Posted: November 10th, 2011, 4:13 am
by alphacentor
Hello all,
First excuse me for my english langage (i'm french...). I discovered P.A.S. just yesterday and i'm very happy because I was looking for a similar program since many many years.

But now, i have lot of question.

on a tutorial video i saw that on object we have blue arrow :

Image

I imagine the blues arrows can use for rotate object on axes x or y (all directions)... But in my P.a.S install on windows vista, I haven't this ! I can just push "R" key and use scrool buttom of mouse for rotate an object.
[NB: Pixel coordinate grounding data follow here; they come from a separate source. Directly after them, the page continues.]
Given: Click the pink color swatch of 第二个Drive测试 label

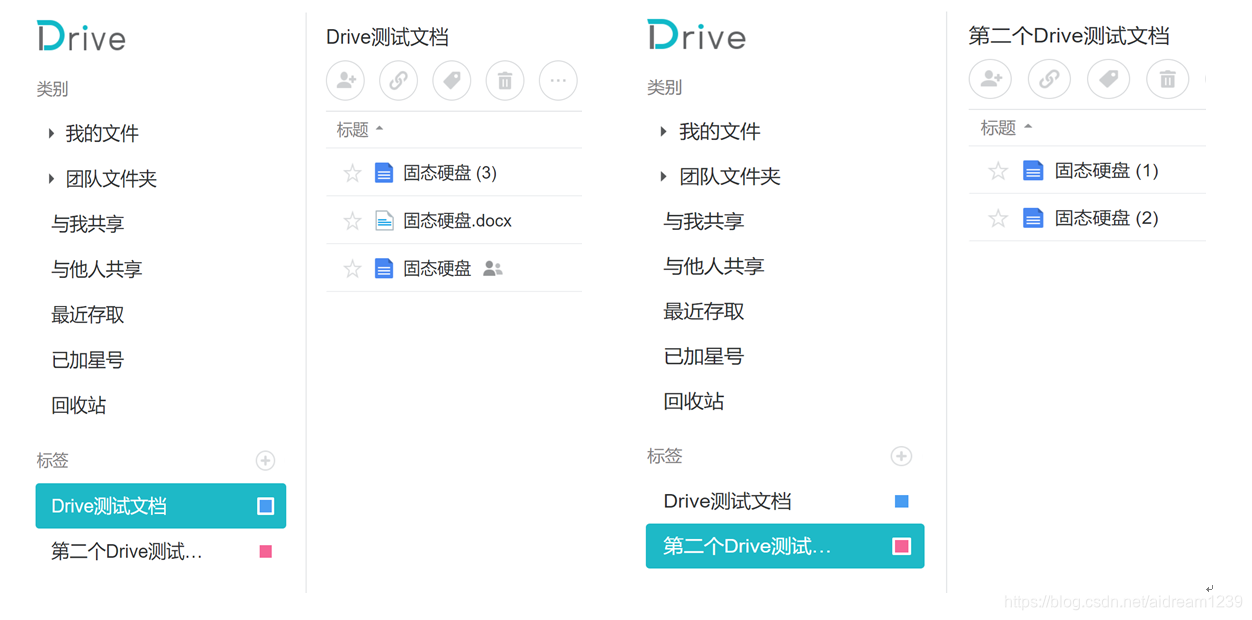Looking at the screenshot, I should (265, 551).
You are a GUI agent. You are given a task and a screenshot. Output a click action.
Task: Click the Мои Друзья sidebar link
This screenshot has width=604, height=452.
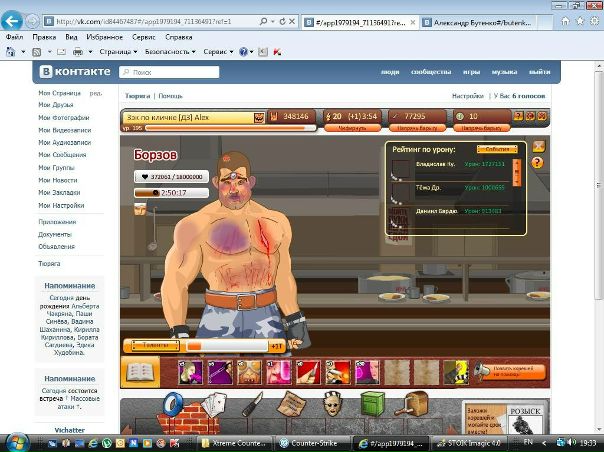tap(57, 104)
Why ?

Can I rotate object in other axes ? With other shortcuts keyboard for example

Thanks for your response

Re: Help to rotate object

Posted: November 10th, 2011, 8:20 am
by arcones
The updated R + Scroll is simply because the engine has advanced since that video was made.

In order to rotate on the other axis, you would need to open the model in another program (such as Blender) and realign what axis you want to rotate the model on. Then you would import it back to Sandbox.

Re: Help to rotate object

Posted: November 10th, 2011, 8:29 am
by alphacentor
Okay! Thank you!

I was afraid to have a bug or not to have understood. :lol:

Re: Help to rotate object

Posted: November 10th, 2011, 8:07 pm
by chocolatepie33
If it helps, if you hold a number key (e.g. 1, 2, 3, etc) while scrolling, that will also change the values of the model.

Re: Help to rotate object

Posted: November 18th, 2011, 5:13 pm
by Tony
The model object is in a cube, and that cube has many faces. Depending on which face is highlighted, determines the rotation axis.
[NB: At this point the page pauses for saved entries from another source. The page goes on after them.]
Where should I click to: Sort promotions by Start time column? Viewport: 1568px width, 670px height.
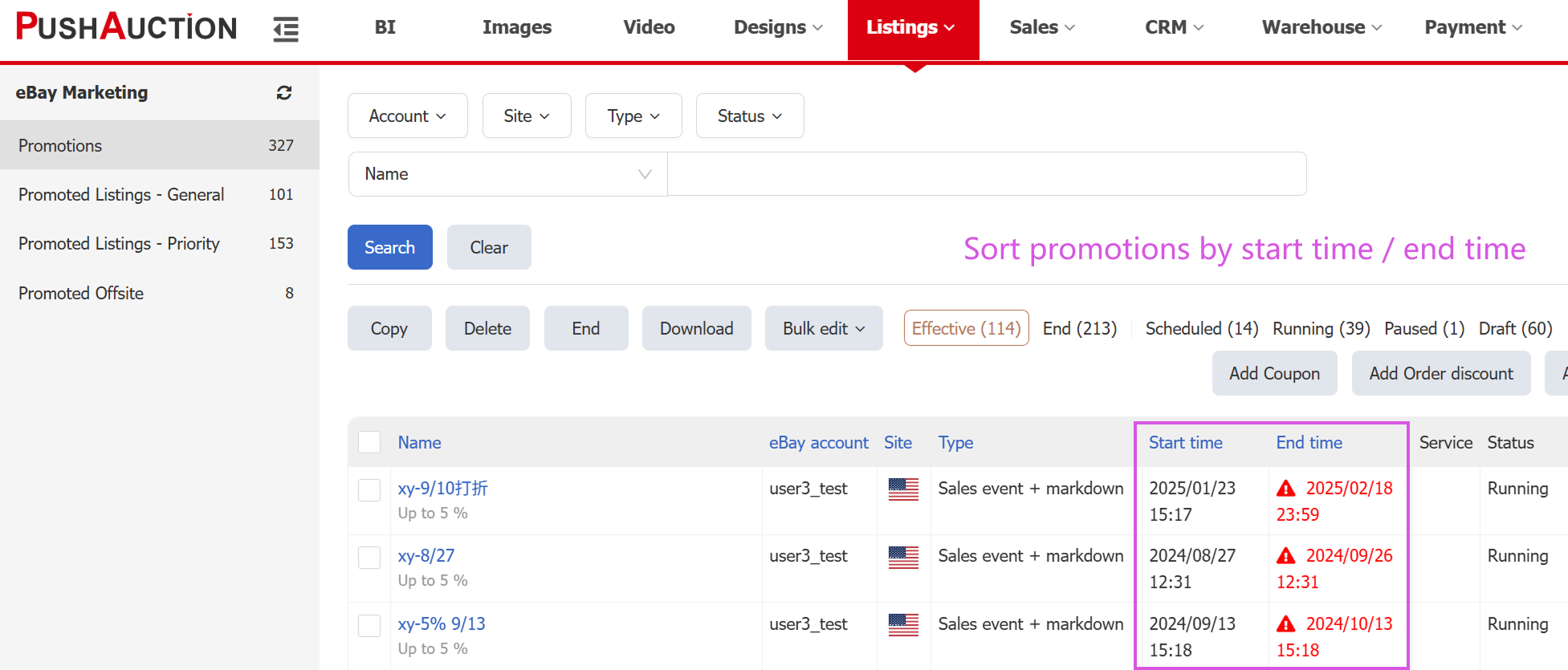point(1185,443)
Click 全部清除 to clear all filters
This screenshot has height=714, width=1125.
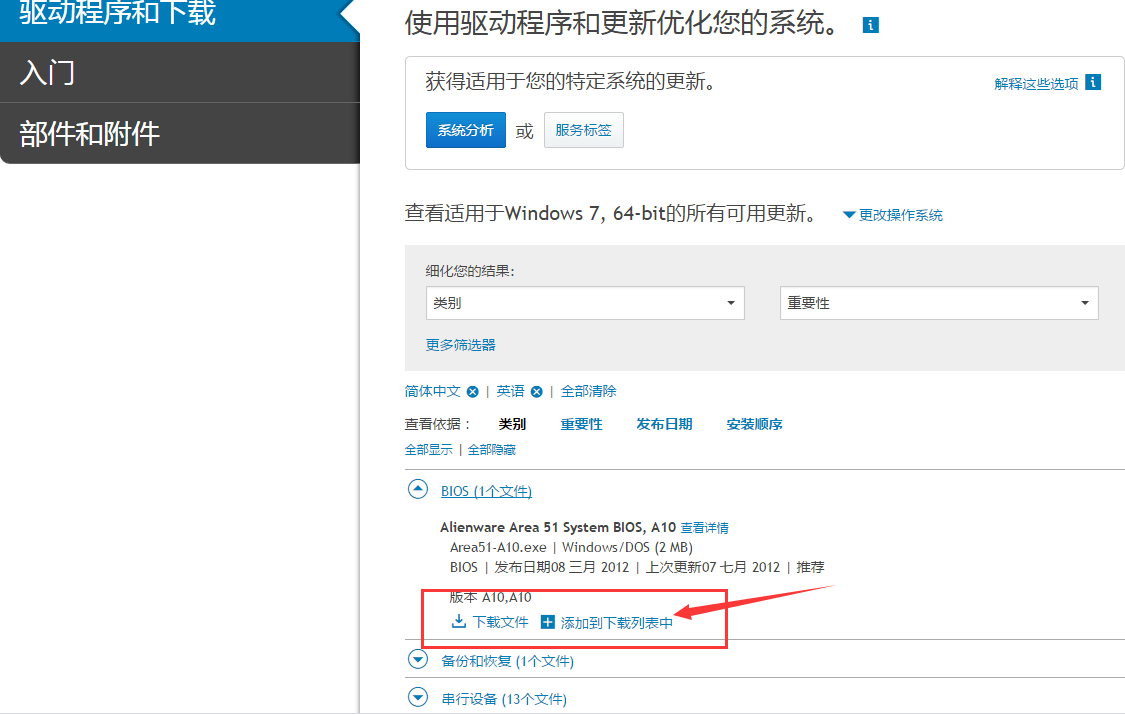pos(589,391)
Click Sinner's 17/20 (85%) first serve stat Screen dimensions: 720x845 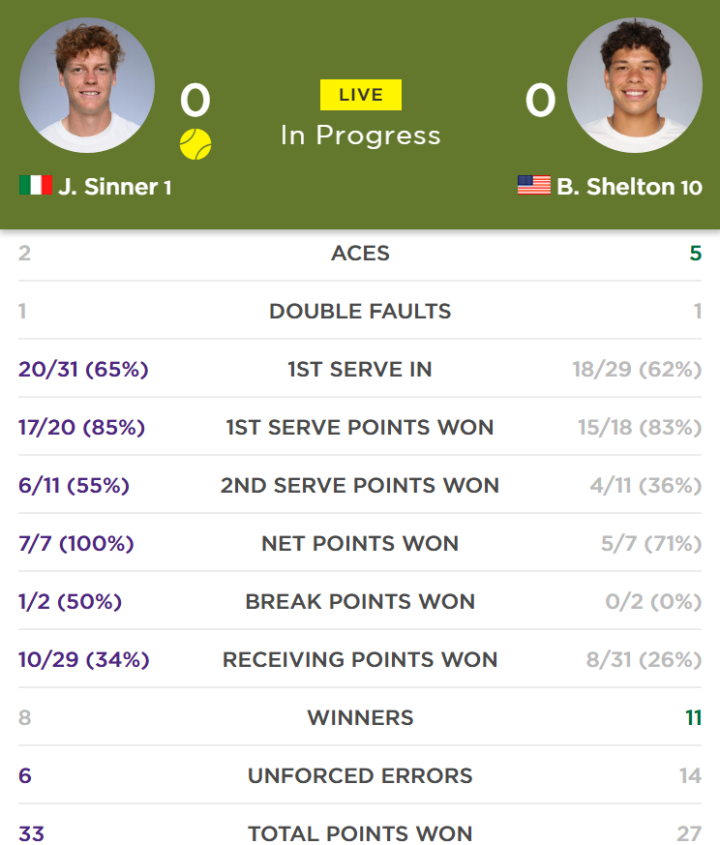pyautogui.click(x=82, y=428)
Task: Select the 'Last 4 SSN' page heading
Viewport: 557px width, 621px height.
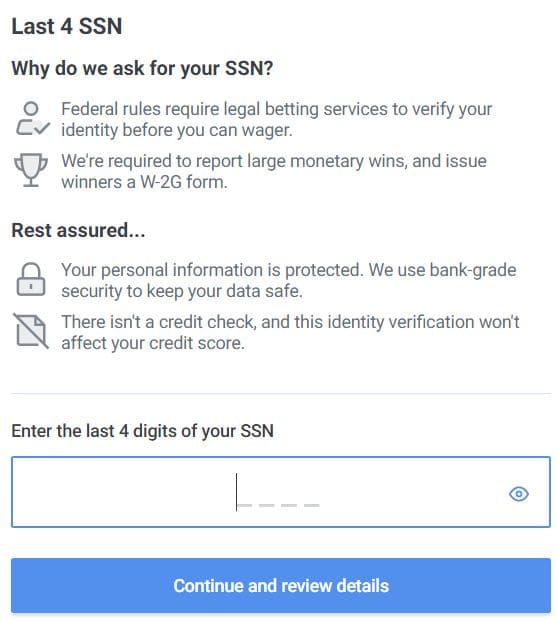Action: click(67, 27)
This goes for objects, and also terrain that has been selected, or pasted (V) from Copy (C).

From a side view, the selected model or terrain cube(s) will rotate on the map. From a top-view, it will do loopty-loops.
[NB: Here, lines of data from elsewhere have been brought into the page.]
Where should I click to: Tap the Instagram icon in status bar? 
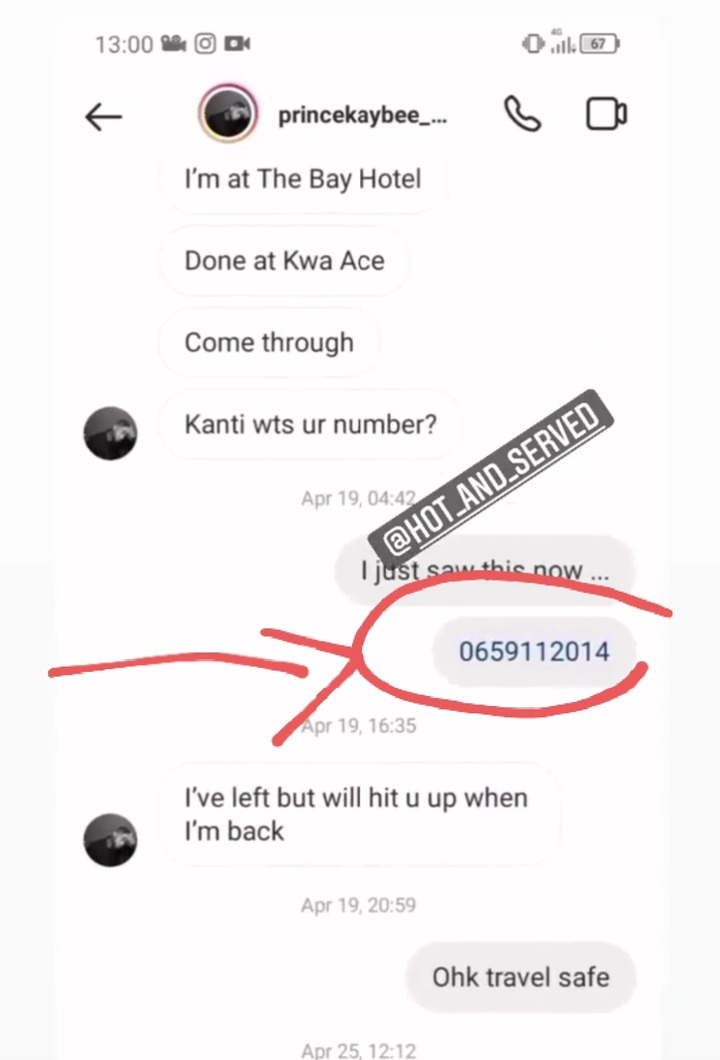[x=205, y=44]
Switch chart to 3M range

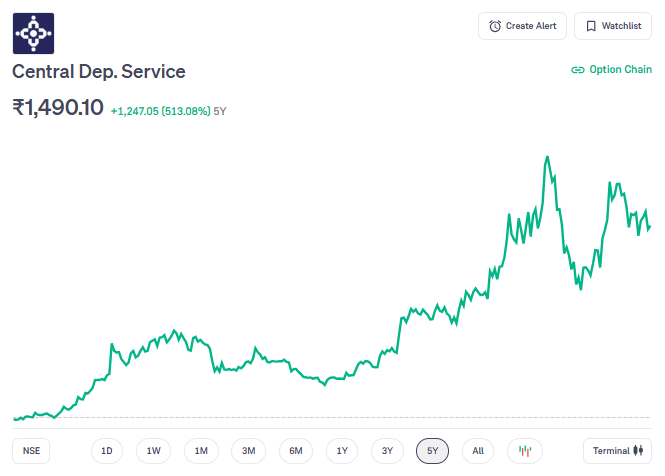(x=248, y=451)
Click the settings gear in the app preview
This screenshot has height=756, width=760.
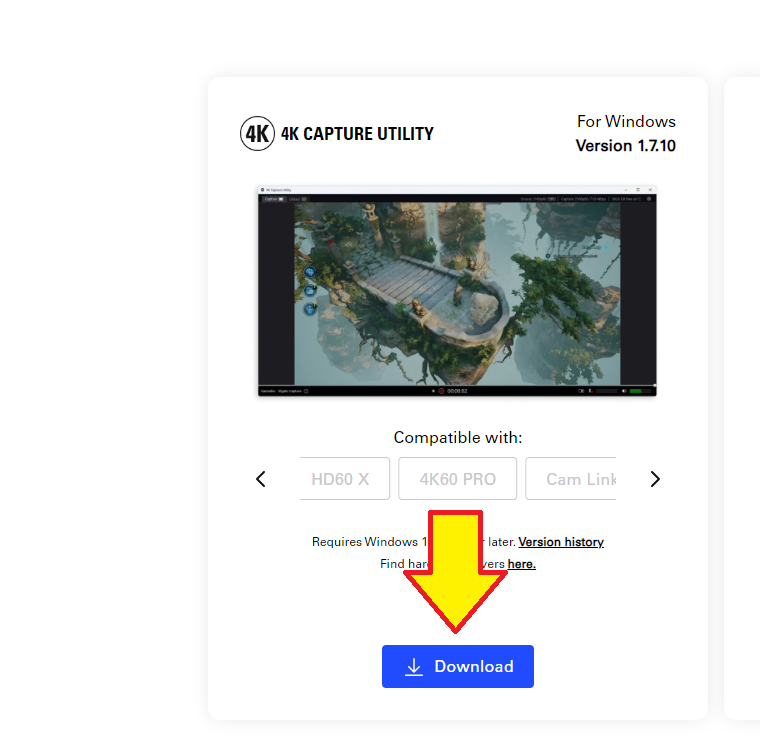coord(648,199)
Also handy is Ctrl-X, which will mirror terrain inside the cube. In this way, we can create a half, copy it, paste it, and then mirror-flip it to create a matching opposite half. The trick there is to build the first half at a place on the map that is a common denominator for all grid sizes. I usually start out a map by creating register marks that denote map center-lines around the perimeter of two sides of the map. In this way, I can reserve one edge of the map for creating chunks to be copy/pasted/mirrored/assembled for the rest of the map. The work area or construction zone, has reference tiles in increments of 10 in contrasting colors along the very edge of the map, so I have a handy visual reference or guide.